|
|
|
|
|
by grogers
2230 days ago
|
|
This is exactly what MySQL (and I think Oracle) does. The final delete of a row remains tombstoned in the main table until a background process determines it is safe to remove based on transaction visibility (MySQL calls this purge). It seems the important difference is whether the table needs to be scanned to find dead rows. In Postgres it seems the answer is yes. In MySQL it keeps this info as a separate scratchpad to quickly find the rows to remove once they are allowed to be. Both approaches have advantages and disadvantages. For example, in MySQL, if you have a very long running transaction such that it can't purge rows for a long time, you can actually overflow the rollback segment onto disk and purging slows down dramatically. You might even need to pause writes to get it to recover, although I haven't ever seen it get that bad.
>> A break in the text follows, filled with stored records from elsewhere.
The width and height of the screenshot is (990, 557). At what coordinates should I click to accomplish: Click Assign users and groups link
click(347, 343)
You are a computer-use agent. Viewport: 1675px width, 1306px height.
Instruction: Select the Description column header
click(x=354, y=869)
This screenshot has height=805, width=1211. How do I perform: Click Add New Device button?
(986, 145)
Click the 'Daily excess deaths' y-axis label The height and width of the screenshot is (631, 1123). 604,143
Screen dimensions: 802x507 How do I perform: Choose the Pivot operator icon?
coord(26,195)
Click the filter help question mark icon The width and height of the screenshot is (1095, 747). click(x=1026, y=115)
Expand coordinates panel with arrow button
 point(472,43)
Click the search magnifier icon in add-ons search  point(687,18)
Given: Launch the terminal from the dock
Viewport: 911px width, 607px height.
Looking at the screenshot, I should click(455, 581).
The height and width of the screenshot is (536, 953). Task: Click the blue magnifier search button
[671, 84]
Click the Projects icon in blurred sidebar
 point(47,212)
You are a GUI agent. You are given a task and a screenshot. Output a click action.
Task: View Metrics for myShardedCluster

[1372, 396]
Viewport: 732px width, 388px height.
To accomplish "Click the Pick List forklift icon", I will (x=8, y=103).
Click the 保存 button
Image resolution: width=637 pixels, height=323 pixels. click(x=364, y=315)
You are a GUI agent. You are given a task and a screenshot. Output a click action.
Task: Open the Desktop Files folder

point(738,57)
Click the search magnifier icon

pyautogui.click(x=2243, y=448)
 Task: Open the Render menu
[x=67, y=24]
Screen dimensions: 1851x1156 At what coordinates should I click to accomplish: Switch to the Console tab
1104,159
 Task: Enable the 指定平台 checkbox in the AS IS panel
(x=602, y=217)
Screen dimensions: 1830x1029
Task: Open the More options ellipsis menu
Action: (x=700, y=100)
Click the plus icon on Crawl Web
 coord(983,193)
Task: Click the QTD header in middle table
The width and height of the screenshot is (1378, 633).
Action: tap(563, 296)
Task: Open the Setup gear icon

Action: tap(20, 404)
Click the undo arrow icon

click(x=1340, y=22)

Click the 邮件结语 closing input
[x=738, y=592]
With a table scan approach it degrades more gracefully in that scenario. |
|
As you noted, this can get painful since purge effectively gets blocked -- if you have a high-volume OLTP workload with heavy emphasis on quick small UPDATEs / DELETEs, and then introduce a single very long-running read transaction (such as a logical dump/backup), purge can't make progress. But this is just due to the current implementation. In theory a smarter system could differentiate between row versions actually needed by old transactions vs ones that are inaccessible to all transactions.
[1] https://bugs.mysql.com/bug.php?id=74919